### WHAT IS EXPECTED
All lines from the one with "Task: Click the Generate" through the close of the records below are to be set down exactly, and no others.
--
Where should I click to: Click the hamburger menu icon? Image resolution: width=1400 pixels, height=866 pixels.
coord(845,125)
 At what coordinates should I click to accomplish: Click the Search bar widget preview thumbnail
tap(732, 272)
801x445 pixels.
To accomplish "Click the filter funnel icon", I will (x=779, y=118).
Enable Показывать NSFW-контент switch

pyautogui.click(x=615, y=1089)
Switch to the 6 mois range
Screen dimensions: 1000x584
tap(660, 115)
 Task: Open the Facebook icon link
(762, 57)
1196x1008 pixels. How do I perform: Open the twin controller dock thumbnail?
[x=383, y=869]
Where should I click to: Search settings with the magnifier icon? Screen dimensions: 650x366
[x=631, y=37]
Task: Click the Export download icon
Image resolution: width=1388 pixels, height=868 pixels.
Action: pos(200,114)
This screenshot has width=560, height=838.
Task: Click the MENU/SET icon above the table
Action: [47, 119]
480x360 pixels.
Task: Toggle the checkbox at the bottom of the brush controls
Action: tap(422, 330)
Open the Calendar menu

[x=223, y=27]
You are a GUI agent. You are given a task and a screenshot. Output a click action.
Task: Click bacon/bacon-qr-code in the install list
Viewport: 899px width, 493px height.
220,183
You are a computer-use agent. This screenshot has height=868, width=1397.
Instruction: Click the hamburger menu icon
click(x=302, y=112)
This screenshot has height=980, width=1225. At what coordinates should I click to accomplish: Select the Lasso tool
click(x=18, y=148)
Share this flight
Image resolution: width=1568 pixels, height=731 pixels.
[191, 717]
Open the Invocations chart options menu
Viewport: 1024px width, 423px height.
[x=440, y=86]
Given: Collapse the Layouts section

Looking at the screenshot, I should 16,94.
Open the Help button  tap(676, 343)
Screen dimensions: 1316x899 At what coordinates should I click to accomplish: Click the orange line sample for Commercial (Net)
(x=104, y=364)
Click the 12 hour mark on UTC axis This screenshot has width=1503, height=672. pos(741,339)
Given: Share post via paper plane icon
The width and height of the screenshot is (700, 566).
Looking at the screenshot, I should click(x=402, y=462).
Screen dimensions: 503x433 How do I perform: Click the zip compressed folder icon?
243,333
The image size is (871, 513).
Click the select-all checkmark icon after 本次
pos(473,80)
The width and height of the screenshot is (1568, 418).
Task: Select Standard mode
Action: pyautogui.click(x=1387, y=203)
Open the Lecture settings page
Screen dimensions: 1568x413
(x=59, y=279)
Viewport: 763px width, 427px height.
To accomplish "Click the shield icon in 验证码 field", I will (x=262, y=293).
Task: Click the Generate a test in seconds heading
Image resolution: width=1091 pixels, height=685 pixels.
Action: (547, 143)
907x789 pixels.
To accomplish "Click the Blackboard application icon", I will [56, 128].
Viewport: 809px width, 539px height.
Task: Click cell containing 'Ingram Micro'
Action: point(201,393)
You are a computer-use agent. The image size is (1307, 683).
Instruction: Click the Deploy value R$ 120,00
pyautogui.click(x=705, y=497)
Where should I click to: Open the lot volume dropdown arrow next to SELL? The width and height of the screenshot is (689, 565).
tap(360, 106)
--
### REPLY
Task: Click the Generate a test in seconds heading
Image resolution: width=1091 pixels, height=685 pixels.
Action: (547, 143)
907x789 pixels.
To accomplish "Click the Blackboard application icon", I will [56, 128].
Viewport: 809px width, 539px height.
Task: Click cell containing 'Ingram Micro'
Action: point(201,393)
You are a computer-use agent. The image size is (1307, 683).
Instruction: Click the Deploy value R$ 120,00
pyautogui.click(x=705, y=497)
Where should I click to: Open the lot volume dropdown arrow next to SELL? The width and height of the screenshot is (689, 565).
tap(360, 106)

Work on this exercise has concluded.